Abstract

Recent years have seen an increase in the forensic interest associated with the poison ricin, which is extracted from the seeds of the Ricinus communis plant. Both light element (C, N, O, and H) and strontium (Sr) isotope ratios have previously been used to associate organic material with geographic regions of origin. We present a Bayesian integration methodology that can more accurately predict the region of origin for a castor bean than individual models developed independently for light element stable isotopes or Sr isotope ratios. Our results demonstrate a clear improvement in the ability to correctly classify regions based on the integrated model with a class accuracy of 60.9±2.1% versus 55.9±2.1% and 40.2±1.8% for the light element and strontium (Sr) isotope ratios, respectively. In addition, we show graphically the strengths and weaknesses of each dataset in respect to class prediction and how the integration of these datasets strengthens the overall model.

1. Introduction

Castor bean is the common term used for the seed of the plant Ricinus communis. Castor beans have a long history as a commercial crop through the world and thus are a valuable commercial commodity [1]. However, castor beans also contain the toxic protein ricin, which is classified as a Schedule 1 controlled substance under the Chemical Weapons Convention and as a select agent by several other agencies. In particular, very little ricin is necessary for a lethal dose, estimated to be only 5–10 micrograms per kilogram of body weight if injected or inhaled and 1–20 milligrams if ingested [2]. Although few deaths to date have been attributed to ricin poisoning [3], recent years have seen an increase in the seizure of ricin-containing samples related to biocriminal activity [4]. Thus, methods to track the source of castor beans have the potential to be of value to investigators. Recent methods associated with the attribution of ricin-containing samples have focused on characterization of the procedure that could have been used to extract ricin from the seeds [5, 6]. These methods give valuable information to the investigator. However, the information is associated with the extracted ricin and not the castor bean. Additionally, under the circumstance that the investigator collects castor beans in lieu of the processed product, it may be of interest to discover the region from which those castor beans originated.

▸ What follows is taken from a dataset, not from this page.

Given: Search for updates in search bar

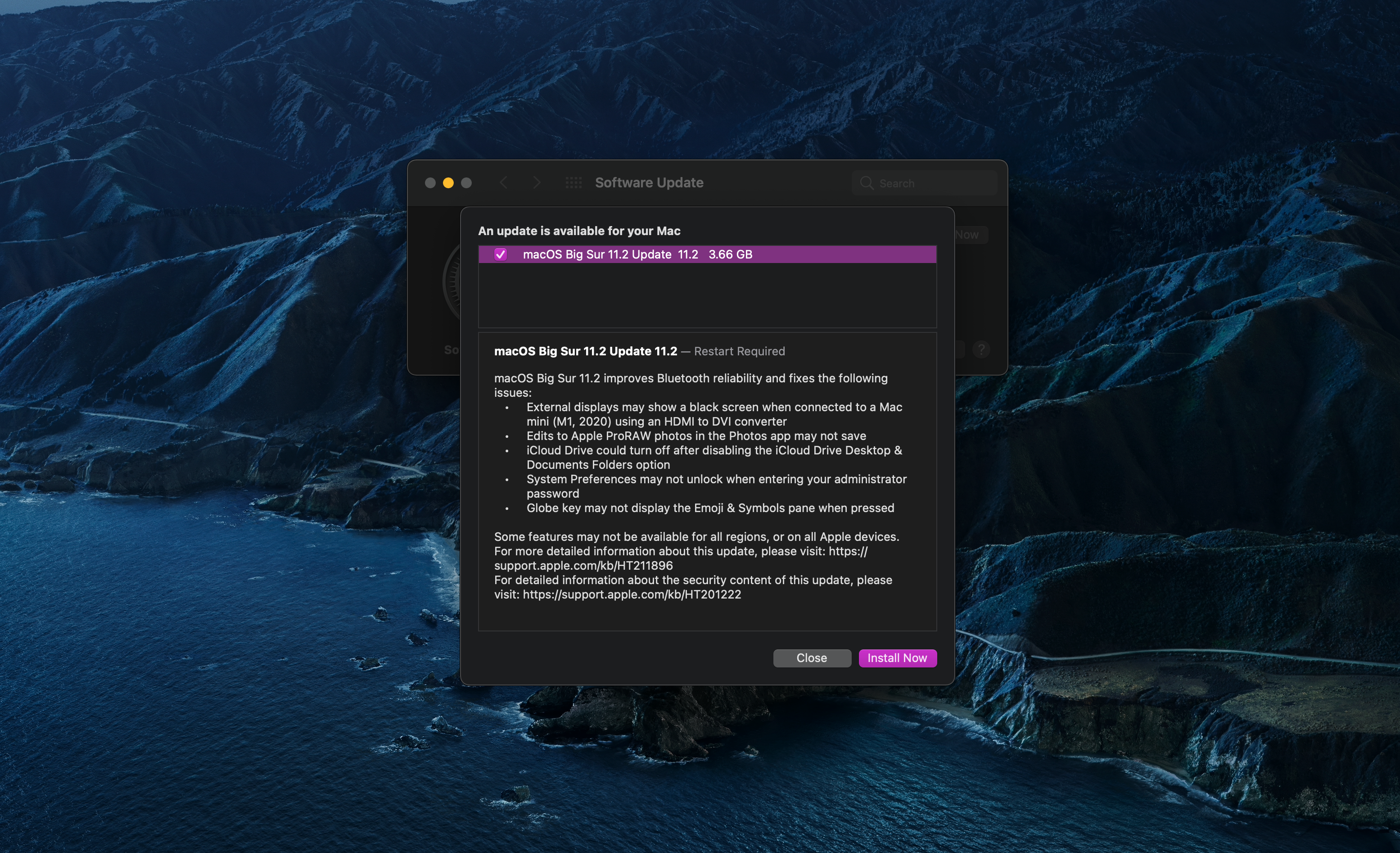Looking at the screenshot, I should pos(920,182).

By integrating data from a variety of analytical instruments, it may be possible to help identify the geographic source of castor seeds. These integration methods promise to yield a more complete and accurate view of a sample compared to any individual data source. However, heterogeneous data collected from different analytical methods cannot be simply concatenated together to build a statistical model. In addition, adequately orthogonal datasets are required to construct an integration-based classifier that is more accurate than the individual models.

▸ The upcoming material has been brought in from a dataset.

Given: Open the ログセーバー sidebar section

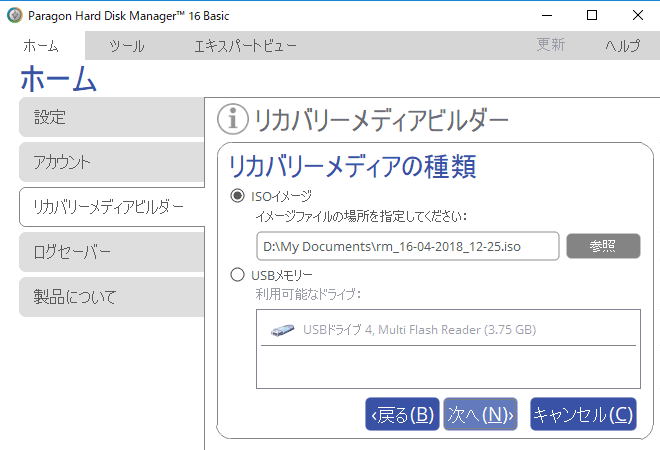Looking at the screenshot, I should 110,252.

Here, we investigate two sources of isotope ratio (IR) data that may provide insight into the region of origin for castor beans: (1) light element (C, N, O, and H) stable isotope ratios (LeIRs) and (2) Sr isotope ratios (SrIRs). Both data types have been used to associate plant and animal material with regions of origin [711]. Stable isotope ratios of C, O, and H in plants are influenced by climate [12], while 87/86Sr isotope ratios are influenced by bedrock and soil [13], suggesting that they should be treated as independent datasets. We find that each dataset can predict region of origin more accurately than expected by chance, but with moderate success. Further, we present a statistical integration approach based on a simple Bayesian network to utilize the two datasets in combination to predict region of origin (Figure 1). The integrated classification model significantly improves our capability to predict region of origin. In addition, this statistical integration approach simultaneously yields a classification prediction as well as a probabilistic confidence in the identification.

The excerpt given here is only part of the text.